I just don't see how the author can, with a straight face, compare
a "bloating" sensation to kwashiorkor. Garbage!

Your taking my comment out of context is also unappreciated.

By trying to talk people out of exercise because they are "exercise-
impaired" you can deprive people of a very valuable thing. If you
have two working legs and no other serious health problem other than
obesity, chances are, you can at least *walk*. People don't need
more excuses to avoid exercise.

Quote:

>In my introduction to Adiposity 101 I warned that the paper was
>little more than an outline.  The refrences must be read
>to get a reasonable understanding of the relevant biology.

>If Brian had followed the reading recommendations in Adiposity
>101, he would have discovered that the former director of the
>Nutrition and Lipid Clinic at The Mayo Clinic, former director
>of the George Washington University Medical Center Center for
>Clinical Nutrition, who has held prominent positions with the
>U.S. Department of Helth and Human Services, and the National
>Institutes of Health warned that combining dieting and exercise
>can exacerbate dieting's harmful side effects.
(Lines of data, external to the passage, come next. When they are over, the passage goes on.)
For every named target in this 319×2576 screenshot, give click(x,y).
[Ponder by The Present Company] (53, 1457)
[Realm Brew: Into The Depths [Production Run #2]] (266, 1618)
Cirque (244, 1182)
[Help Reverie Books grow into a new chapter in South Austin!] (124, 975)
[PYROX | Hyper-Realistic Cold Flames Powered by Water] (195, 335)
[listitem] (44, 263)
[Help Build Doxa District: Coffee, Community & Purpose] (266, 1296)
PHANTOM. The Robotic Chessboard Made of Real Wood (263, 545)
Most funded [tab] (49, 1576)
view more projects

Credentials-dropping is a sure sign that someone is full of hot
air.

Even if this person is saying this, there are hundreds of other
"authorities" who are advocating exercise. You do no-one a service
by putting down exercise.

Brian



Sat, 06 Aug 1994 00:45:03 GMT
 Adiposity 101 (Part 2 of 2)

Quote:

>>IMO, questions about calorimetric technique tend to miss the
>>central question.  The fine points of calorimetric technique
>>become less important when some individuals can consume 4000
>>kcal/day without fat gain and others get fatter on 800 a day.

>>The essential problem in obesity is that the obese body
>>partitions too much of the available energy to the production
>>and maintenance of adipose tissue.

>But you have to understand, if the thin body does not produce
>adipose tissue with the excess calories, they have to go off
>as heat.  We need data on that, which the calorimetry will
>provide.  We need to find out how to make the fat bodies do that too.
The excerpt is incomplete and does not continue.